We would like to make a device for point-of-care; for this, it needs to be able to give a result in under 10 minutes. Accordingly, we planned to use hemerythrin as a reporter system as using this protein may be considerably faster. If our device can produce a result in under 2 hours, it would be faster than current detection methods. We were made aware that point-of-care is not necessarily the only application for the device and patients would benefit from it even if it takes longer to get the result. If our design can produce results under 2 hours, it would still be quicker than current diagnostics.

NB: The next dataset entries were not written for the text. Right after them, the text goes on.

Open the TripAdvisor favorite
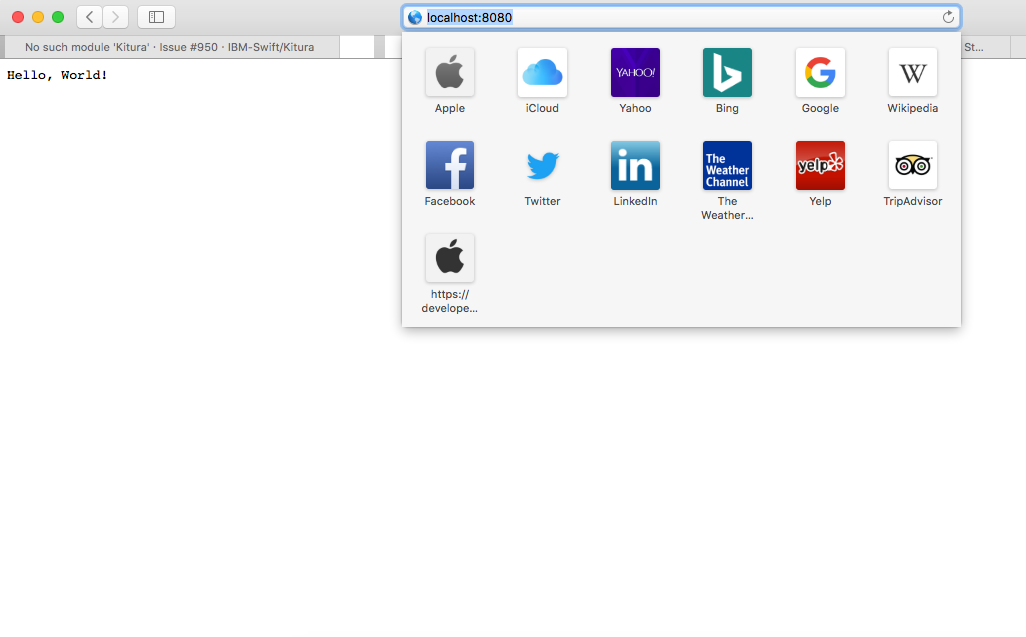This screenshot has width=1026, height=637. (x=912, y=165)
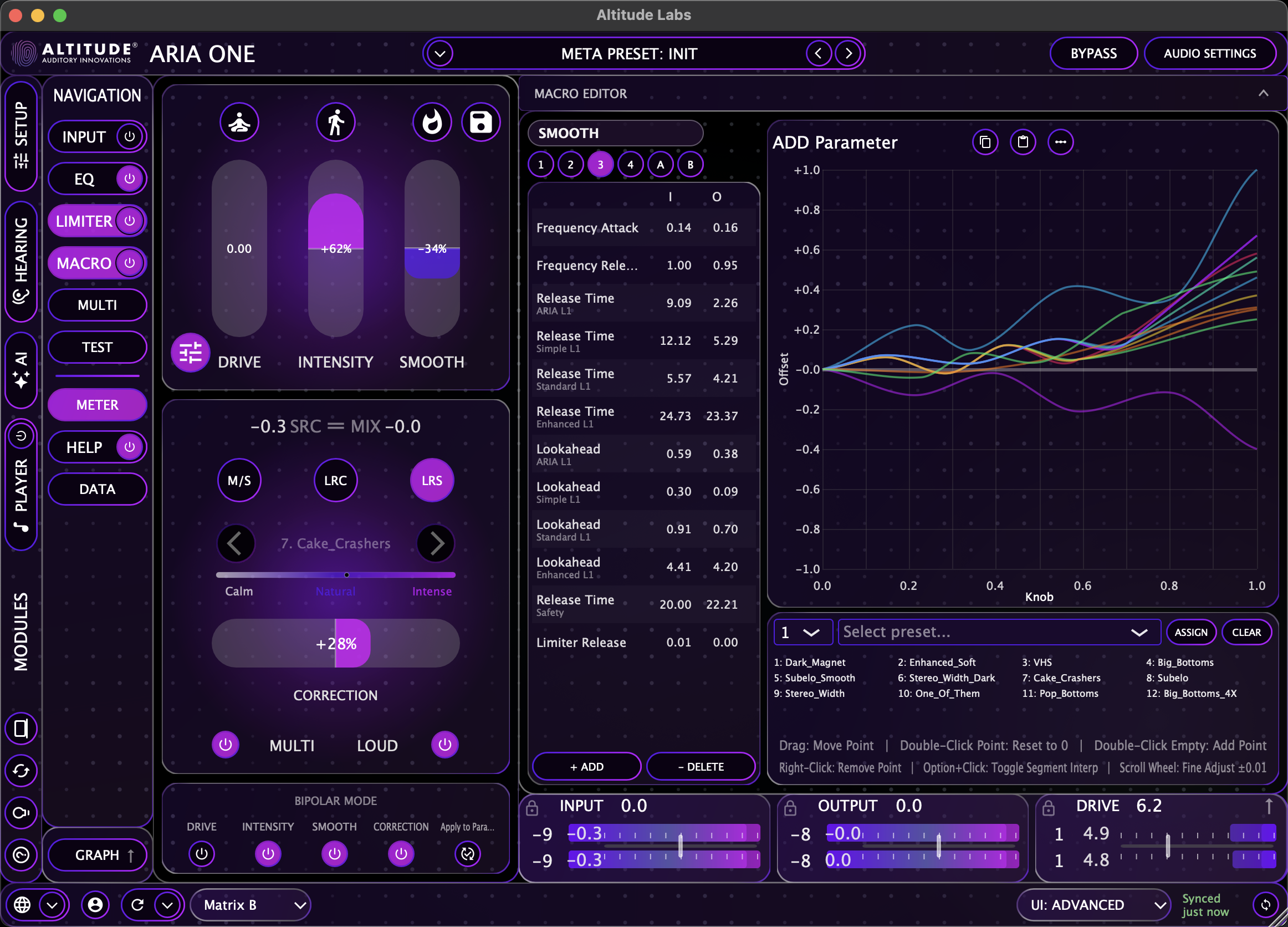Click the BYPASS button
Screen dimensions: 1288x927
point(1093,53)
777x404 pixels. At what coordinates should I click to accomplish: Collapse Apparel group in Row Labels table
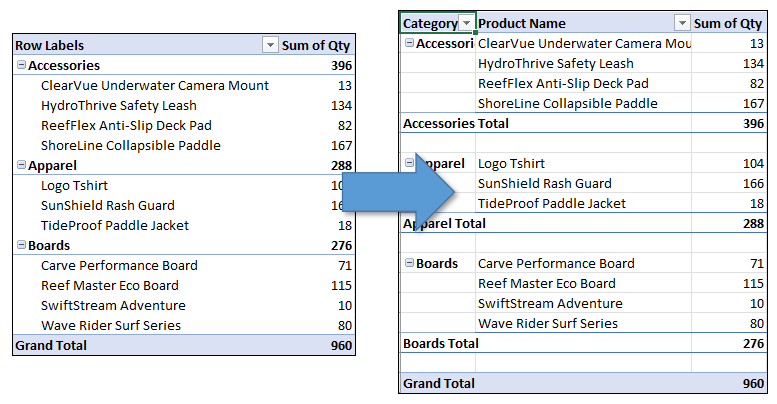point(21,165)
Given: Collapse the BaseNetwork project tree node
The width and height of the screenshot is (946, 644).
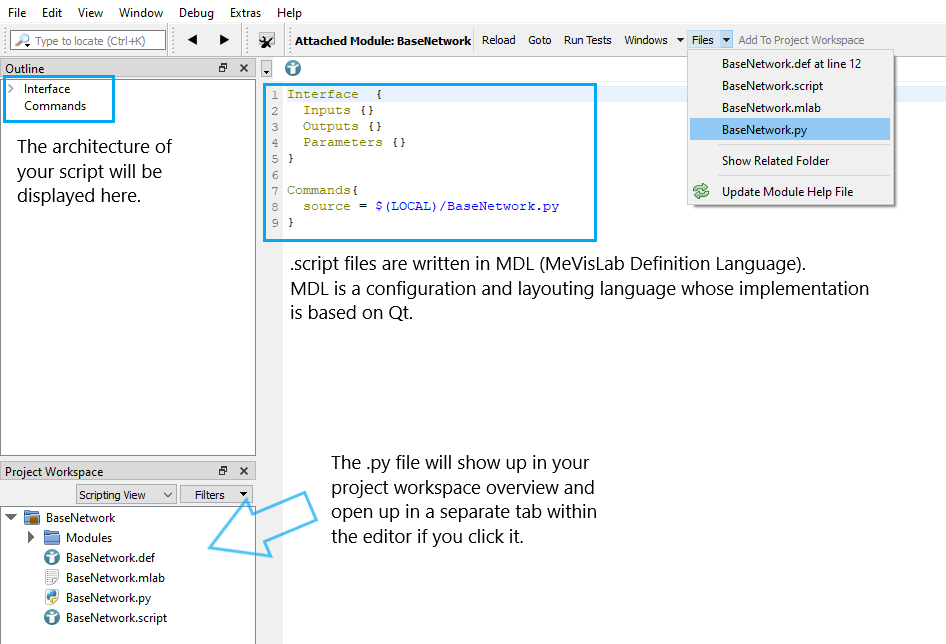Looking at the screenshot, I should 11,517.
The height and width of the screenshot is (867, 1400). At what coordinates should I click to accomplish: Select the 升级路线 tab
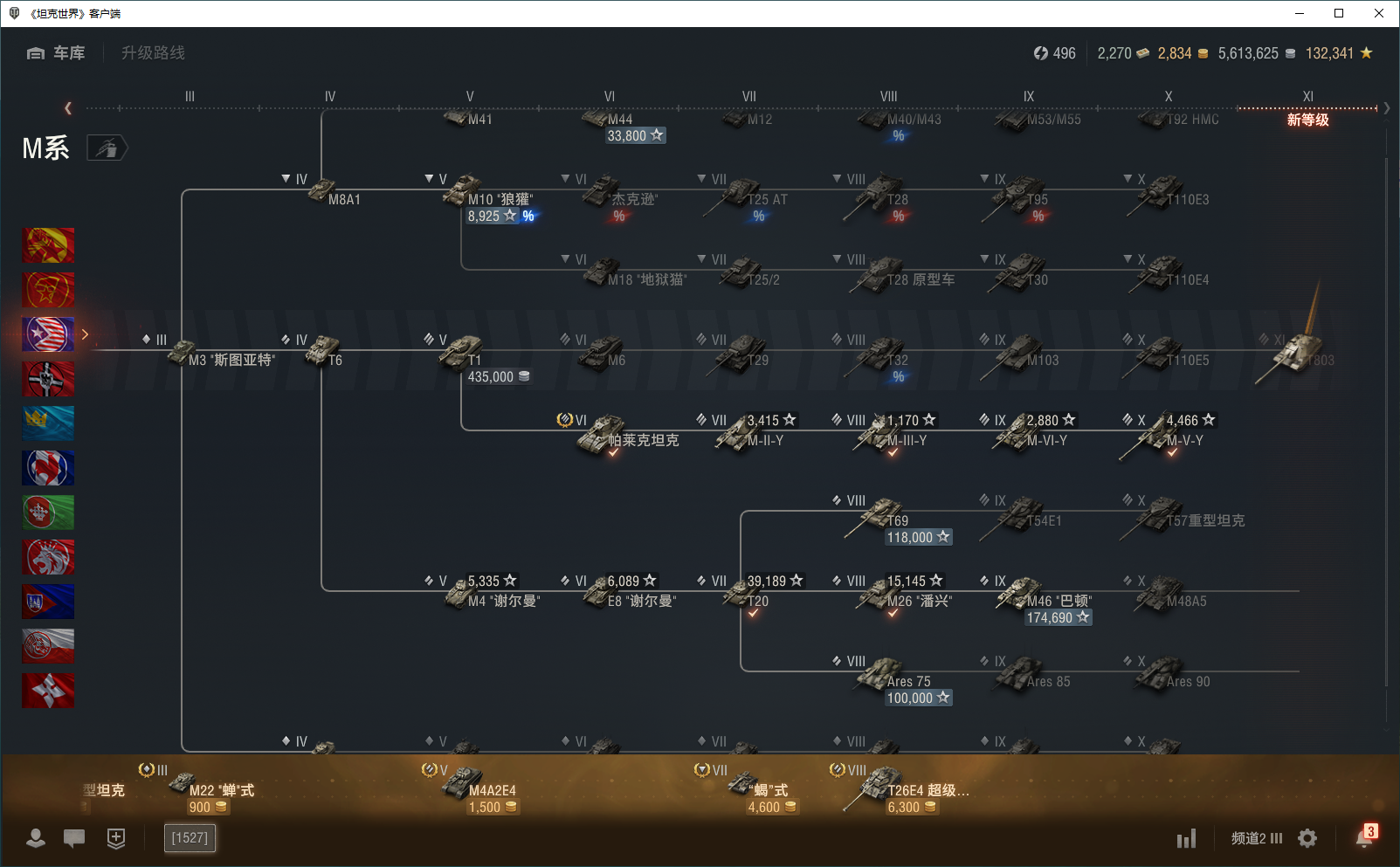153,53
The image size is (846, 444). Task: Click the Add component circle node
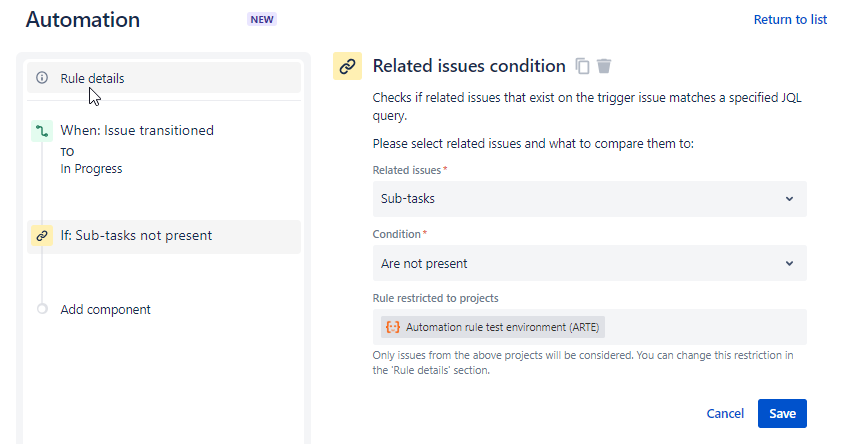(x=42, y=309)
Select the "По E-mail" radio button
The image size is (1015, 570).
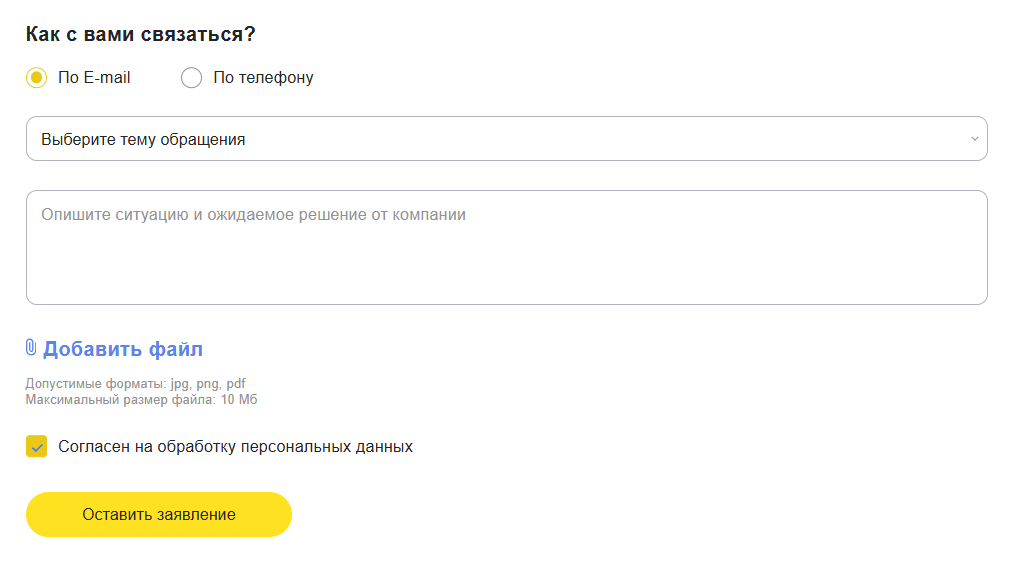(37, 78)
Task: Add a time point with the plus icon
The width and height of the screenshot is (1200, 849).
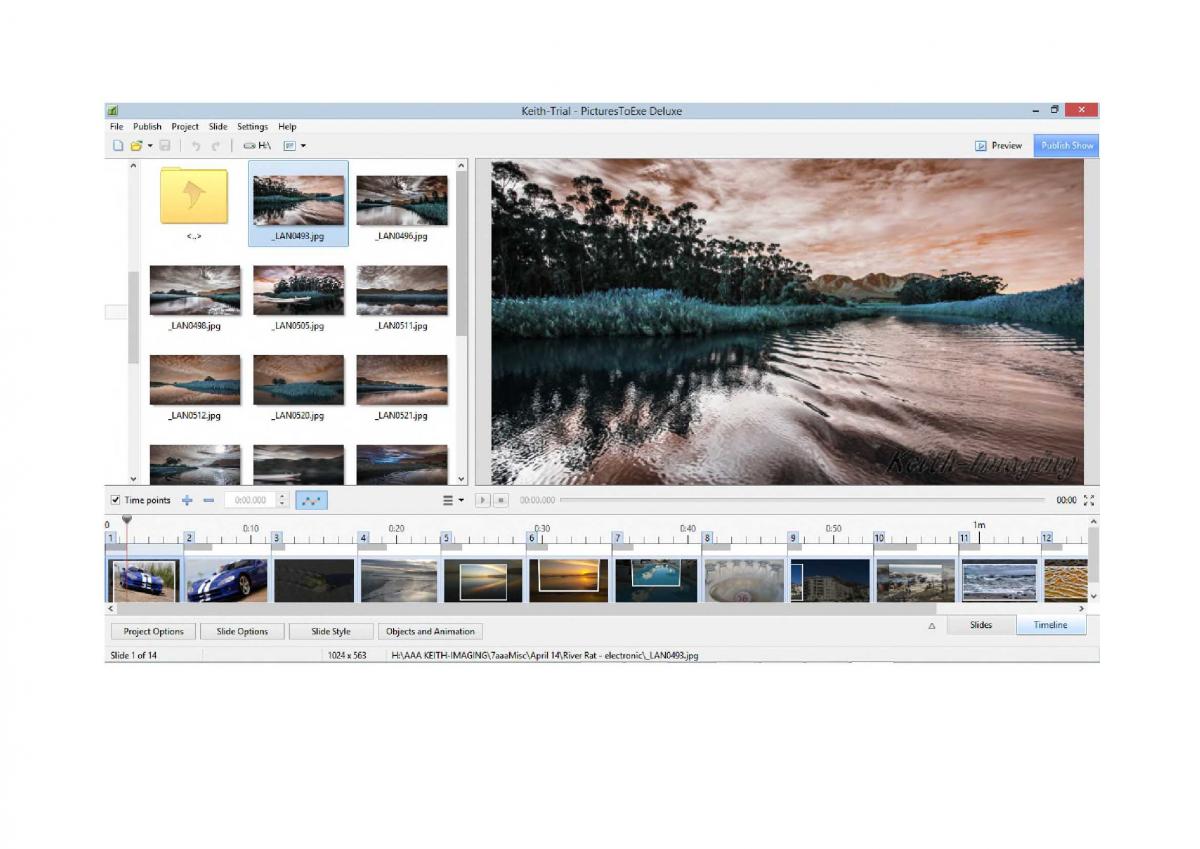Action: [x=187, y=500]
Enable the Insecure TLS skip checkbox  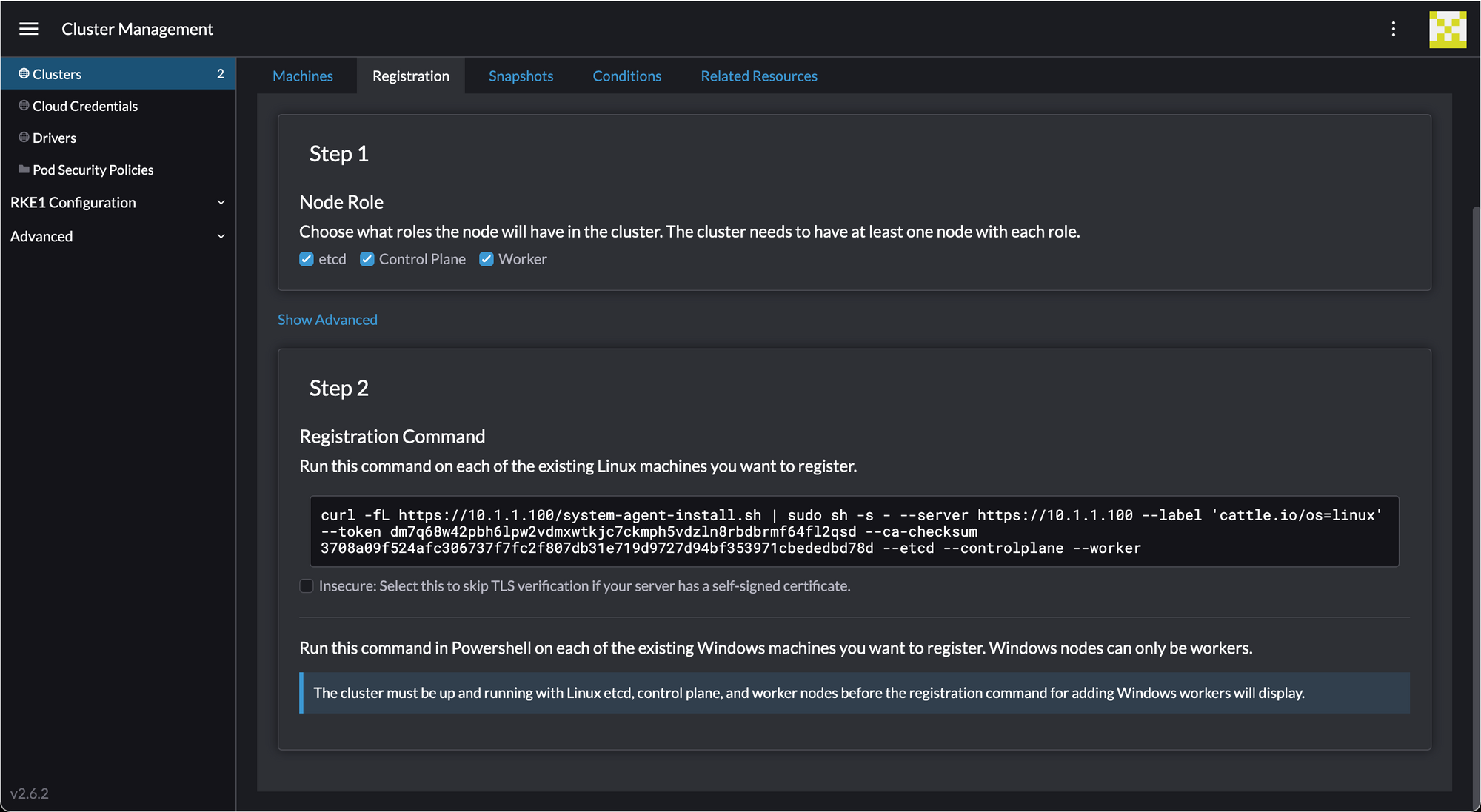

Question 6. Our device would contain GM live bacteria. Would it be a problem to using the device in a clinical setting?
”Not inherently. If I was to be judging your project, my expectations from an infectious and control point of view would be that it needs to be easily cleanable from the outside of the device. If it’s gonna move from patient to patient, you need to make sure it doesn’t transmit bacteria. And with GM bacteria, as long as they don’t come out it doesn't matter.”
“You need to make it as easy as possible so people can use it and not make it hazardous, say, some bits pop out. It needs to be a robust and enclosed device where the bacteria cannot contaminate the device and the people using the device.”
“...make sure the bacteria wouldn’t contaminate the sample that you are testing or if the device is contaminated with those bacteria and they get into the sample then the sample you are testing will always be positive.Also, it would have to have a disposable element to it. Otherwise, whatever you are using to get the blood would then be contaminated and you would always get positive.”
The device needs to be easy to use and robust to prevent misuse of the device, which could pose a safety problem. The device should be composed of a cleanable material and any elements that come into contact with blood or bacteria should be readily disposable.